--- Directions ---
Please look for the string "target" below and report every line in which it occurs.
***** Material provided *****
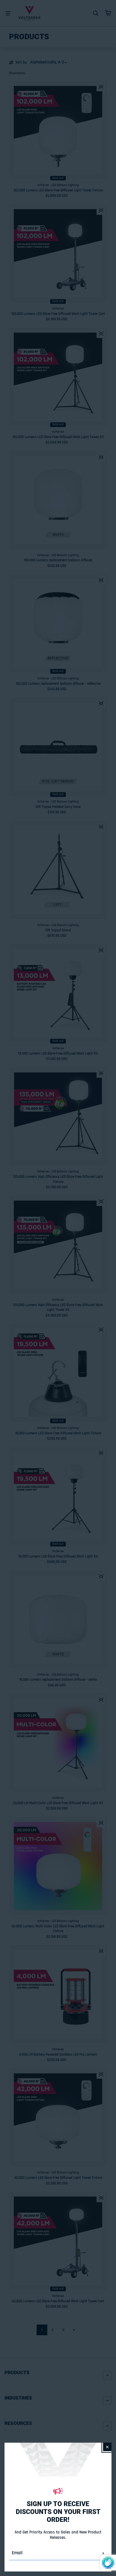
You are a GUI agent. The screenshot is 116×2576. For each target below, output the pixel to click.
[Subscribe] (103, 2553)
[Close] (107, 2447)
*****
***** Material provided *****
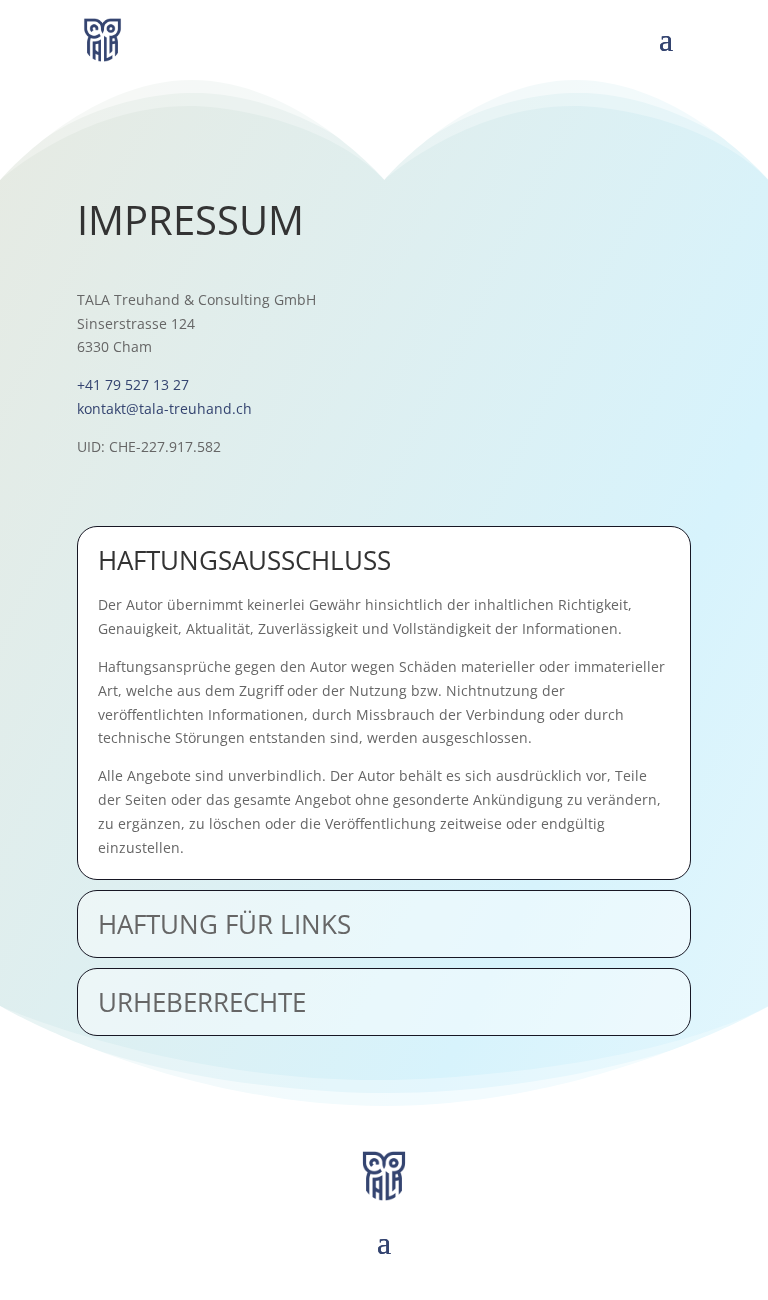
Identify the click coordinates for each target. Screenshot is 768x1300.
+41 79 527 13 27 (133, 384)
*****
--- Solution for this exercise ---
You are a GUI agent. The screenshot is 116×2576. For each target below, output the pixel to click.
Identify the click coordinates for each target. Screenshot is 768x1300.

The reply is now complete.